• WHAT TO PRODUCE
Write out the whole listing word for word.
Start of Block
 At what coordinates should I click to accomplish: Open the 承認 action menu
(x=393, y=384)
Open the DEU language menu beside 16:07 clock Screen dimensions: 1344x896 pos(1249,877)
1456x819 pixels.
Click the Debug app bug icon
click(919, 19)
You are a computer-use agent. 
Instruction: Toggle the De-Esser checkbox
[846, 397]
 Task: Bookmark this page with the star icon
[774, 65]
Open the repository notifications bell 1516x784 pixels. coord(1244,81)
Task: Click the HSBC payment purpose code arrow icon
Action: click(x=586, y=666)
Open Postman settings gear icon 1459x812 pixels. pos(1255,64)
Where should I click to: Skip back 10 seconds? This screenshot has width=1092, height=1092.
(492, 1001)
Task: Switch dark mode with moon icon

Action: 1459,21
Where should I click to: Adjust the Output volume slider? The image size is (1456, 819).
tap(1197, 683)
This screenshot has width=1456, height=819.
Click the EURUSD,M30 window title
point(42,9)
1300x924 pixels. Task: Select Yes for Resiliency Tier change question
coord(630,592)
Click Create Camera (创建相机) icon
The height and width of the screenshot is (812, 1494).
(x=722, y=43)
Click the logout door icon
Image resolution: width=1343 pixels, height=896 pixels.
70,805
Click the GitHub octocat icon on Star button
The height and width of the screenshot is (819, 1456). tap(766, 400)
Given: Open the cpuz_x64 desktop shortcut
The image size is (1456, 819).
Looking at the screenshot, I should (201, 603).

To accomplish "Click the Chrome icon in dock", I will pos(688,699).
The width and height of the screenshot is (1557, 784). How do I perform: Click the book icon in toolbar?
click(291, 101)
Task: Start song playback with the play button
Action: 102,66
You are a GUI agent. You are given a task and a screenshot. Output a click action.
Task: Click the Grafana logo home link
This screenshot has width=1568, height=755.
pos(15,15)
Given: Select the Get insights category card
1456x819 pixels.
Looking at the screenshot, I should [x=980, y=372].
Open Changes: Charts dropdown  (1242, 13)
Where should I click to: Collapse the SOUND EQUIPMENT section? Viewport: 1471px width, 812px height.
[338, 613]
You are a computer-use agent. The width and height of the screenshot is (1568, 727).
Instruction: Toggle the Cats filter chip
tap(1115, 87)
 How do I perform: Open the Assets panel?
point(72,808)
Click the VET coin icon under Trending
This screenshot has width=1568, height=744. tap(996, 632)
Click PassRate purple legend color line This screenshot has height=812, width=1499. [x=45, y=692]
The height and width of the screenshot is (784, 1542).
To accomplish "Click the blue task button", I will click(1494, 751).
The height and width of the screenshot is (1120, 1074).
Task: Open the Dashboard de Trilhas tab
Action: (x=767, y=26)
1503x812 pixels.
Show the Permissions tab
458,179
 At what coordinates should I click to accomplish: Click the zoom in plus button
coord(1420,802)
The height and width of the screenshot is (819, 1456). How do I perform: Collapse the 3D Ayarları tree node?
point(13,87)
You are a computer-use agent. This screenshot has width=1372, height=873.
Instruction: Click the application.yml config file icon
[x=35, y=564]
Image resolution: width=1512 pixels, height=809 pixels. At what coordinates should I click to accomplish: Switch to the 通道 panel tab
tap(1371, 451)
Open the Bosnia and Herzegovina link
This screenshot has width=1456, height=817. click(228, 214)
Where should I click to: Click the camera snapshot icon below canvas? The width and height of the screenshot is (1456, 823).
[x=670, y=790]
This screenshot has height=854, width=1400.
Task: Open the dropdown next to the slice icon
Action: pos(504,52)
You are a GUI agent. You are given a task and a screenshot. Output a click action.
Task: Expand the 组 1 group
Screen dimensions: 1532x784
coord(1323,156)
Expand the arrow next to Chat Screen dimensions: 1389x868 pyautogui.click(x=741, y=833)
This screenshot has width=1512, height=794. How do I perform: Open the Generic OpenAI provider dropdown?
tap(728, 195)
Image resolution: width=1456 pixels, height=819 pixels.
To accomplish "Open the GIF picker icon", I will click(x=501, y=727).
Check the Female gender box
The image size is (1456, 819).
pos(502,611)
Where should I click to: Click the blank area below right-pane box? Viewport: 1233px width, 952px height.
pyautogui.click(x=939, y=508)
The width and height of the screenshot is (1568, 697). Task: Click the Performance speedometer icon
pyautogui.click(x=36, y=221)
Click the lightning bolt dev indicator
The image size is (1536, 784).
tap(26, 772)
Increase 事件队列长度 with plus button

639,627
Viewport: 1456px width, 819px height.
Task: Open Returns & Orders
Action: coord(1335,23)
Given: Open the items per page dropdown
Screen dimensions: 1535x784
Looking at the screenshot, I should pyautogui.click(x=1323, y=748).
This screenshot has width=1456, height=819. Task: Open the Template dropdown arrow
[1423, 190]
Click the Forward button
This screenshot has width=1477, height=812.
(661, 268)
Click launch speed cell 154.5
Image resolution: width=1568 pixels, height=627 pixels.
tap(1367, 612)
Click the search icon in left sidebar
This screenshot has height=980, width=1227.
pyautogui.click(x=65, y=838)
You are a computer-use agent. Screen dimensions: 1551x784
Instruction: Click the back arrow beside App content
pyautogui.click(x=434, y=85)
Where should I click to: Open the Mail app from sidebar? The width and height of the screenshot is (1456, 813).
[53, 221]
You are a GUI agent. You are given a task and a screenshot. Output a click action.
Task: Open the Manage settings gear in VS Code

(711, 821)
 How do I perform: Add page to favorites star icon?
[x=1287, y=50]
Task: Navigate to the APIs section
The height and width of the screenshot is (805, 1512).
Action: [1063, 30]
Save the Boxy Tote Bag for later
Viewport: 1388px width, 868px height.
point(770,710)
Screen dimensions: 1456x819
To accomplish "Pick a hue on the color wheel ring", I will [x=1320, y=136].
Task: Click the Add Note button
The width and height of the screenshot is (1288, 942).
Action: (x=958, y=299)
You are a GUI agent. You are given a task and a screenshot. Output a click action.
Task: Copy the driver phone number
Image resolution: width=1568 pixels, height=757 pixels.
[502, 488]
End of Block
• SOLUTION
 At what coordinates should I click to accomplish: Open the 承認 action menu
(x=393, y=384)
Open the DEU language menu beside 16:07 clock Screen dimensions: 1344x896 pos(1249,877)
1456x819 pixels.
Click the Debug app bug icon
click(919, 19)
You are a computer-use agent. 
Instruction: Toggle the De-Esser checkbox
[846, 397]
 Task: Bookmark this page with the star icon
[774, 65]
Open the repository notifications bell 1516x784 pixels. coord(1244,81)
Task: Click the HSBC payment purpose code arrow icon
Action: click(x=586, y=666)
Open Postman settings gear icon 1459x812 pixels. pos(1255,64)
Where should I click to: Skip back 10 seconds? This screenshot has width=1092, height=1092.
(492, 1001)
Task: Switch dark mode with moon icon

Action: 1459,21
Where should I click to: Adjust the Output volume slider? The image size is (1456, 819).
tap(1197, 683)
This screenshot has width=1456, height=819.
Click the EURUSD,M30 window title
point(42,9)
1300x924 pixels. Task: Select Yes for Resiliency Tier change question
coord(630,592)
Click Create Camera (创建相机) icon
The height and width of the screenshot is (812, 1494).
(x=722, y=43)
Click the logout door icon
Image resolution: width=1343 pixels, height=896 pixels.
70,805
Click the GitHub octocat icon on Star button
The height and width of the screenshot is (819, 1456). tap(766, 400)
Given: Open the cpuz_x64 desktop shortcut
The image size is (1456, 819).
Looking at the screenshot, I should (201, 603).

To accomplish "Click the Chrome icon in dock", I will pos(688,699).
The width and height of the screenshot is (1557, 784). How do I perform: Click the book icon in toolbar?
click(291, 101)
Task: Start song playback with the play button
Action: 102,66
You are a GUI agent. You are given a task and a screenshot. Output a click action.
Task: Click the Grafana logo home link
This screenshot has width=1568, height=755.
pos(15,15)
Given: Select the Get insights category card
1456x819 pixels.
Looking at the screenshot, I should [x=980, y=372].
Open Changes: Charts dropdown  (1242, 13)
Where should I click to: Collapse the SOUND EQUIPMENT section? Viewport: 1471px width, 812px height.
[338, 613]
You are a computer-use agent. The width and height of the screenshot is (1568, 727).
Instruction: Toggle the Cats filter chip
tap(1115, 87)
 How do I perform: Open the Assets panel?
point(72,808)
Click the VET coin icon under Trending
This screenshot has width=1568, height=744. tap(996, 632)
Click PassRate purple legend color line This screenshot has height=812, width=1499. [x=45, y=692]
The height and width of the screenshot is (784, 1542).
To accomplish "Click the blue task button", I will click(1494, 751).
The height and width of the screenshot is (1120, 1074).
Task: Open the Dashboard de Trilhas tab
Action: (x=767, y=26)
1503x812 pixels.
Show the Permissions tab
458,179
 At what coordinates should I click to accomplish: Click the zoom in plus button
coord(1420,802)
The height and width of the screenshot is (819, 1456). How do I perform: Collapse the 3D Ayarları tree node?
point(13,87)
You are a computer-use agent. This screenshot has width=1372, height=873.
Instruction: Click the application.yml config file icon
[x=35, y=564]
Image resolution: width=1512 pixels, height=809 pixels. At what coordinates should I click to accomplish: Switch to the 通道 panel tab
tap(1371, 451)
Open the Bosnia and Herzegovina link
This screenshot has width=1456, height=817. click(228, 214)
Where should I click to: Click the camera snapshot icon below canvas? The width and height of the screenshot is (1456, 823).
[x=670, y=790]
This screenshot has height=854, width=1400.
Task: Open the dropdown next to the slice icon
Action: pos(504,52)
You are a GUI agent. You are given a task and a screenshot. Output a click action.
Task: Expand the 组 1 group
Screen dimensions: 1532x784
coord(1323,156)
Expand the arrow next to Chat Screen dimensions: 1389x868 pyautogui.click(x=741, y=833)
This screenshot has width=1512, height=794. How do I perform: Open the Generic OpenAI provider dropdown?
tap(728, 195)
Image resolution: width=1456 pixels, height=819 pixels.
To accomplish "Open the GIF picker icon", I will click(x=501, y=727).
Check the Female gender box
The image size is (1456, 819).
pos(502,611)
Where should I click to: Click the blank area below right-pane box? Viewport: 1233px width, 952px height.
pyautogui.click(x=939, y=508)
The width and height of the screenshot is (1568, 697). Task: Click the Performance speedometer icon
pyautogui.click(x=36, y=221)
Click the lightning bolt dev indicator
The image size is (1536, 784).
tap(26, 772)
Increase 事件队列长度 with plus button

639,627
Viewport: 1456px width, 819px height.
Task: Open Returns & Orders
Action: coord(1335,23)
Given: Open the items per page dropdown
Screen dimensions: 1535x784
Looking at the screenshot, I should pyautogui.click(x=1323, y=748).
This screenshot has width=1456, height=819. Task: Open the Template dropdown arrow
[1423, 190]
Click the Forward button
This screenshot has width=1477, height=812.
(661, 268)
Click launch speed cell 154.5
Image resolution: width=1568 pixels, height=627 pixels.
tap(1367, 612)
Click the search icon in left sidebar
This screenshot has height=980, width=1227.
pyautogui.click(x=65, y=838)
You are a computer-use agent. Screen dimensions: 1551x784
Instruction: Click the back arrow beside App content
pyautogui.click(x=434, y=85)
Where should I click to: Open the Mail app from sidebar? The width and height of the screenshot is (1456, 813).
[53, 221]
You are a GUI agent. You are given a task and a screenshot. Output a click action.
Task: Open the Manage settings gear in VS Code

(711, 821)
 How do I perform: Add page to favorites star icon?
[x=1287, y=50]
Task: Navigate to the APIs section
The height and width of the screenshot is (805, 1512).
Action: [1063, 30]
Save the Boxy Tote Bag for later
Viewport: 1388px width, 868px height.
point(770,710)
Screen dimensions: 1456x819
To accomplish "Pick a hue on the color wheel ring", I will [x=1320, y=136].
Task: Click the Add Note button
The width and height of the screenshot is (1288, 942).
Action: (x=958, y=299)
You are a GUI agent. You are given a task and a screenshot. Output a click action.
Task: Copy the driver phone number
Image resolution: width=1568 pixels, height=757 pixels.
[502, 488]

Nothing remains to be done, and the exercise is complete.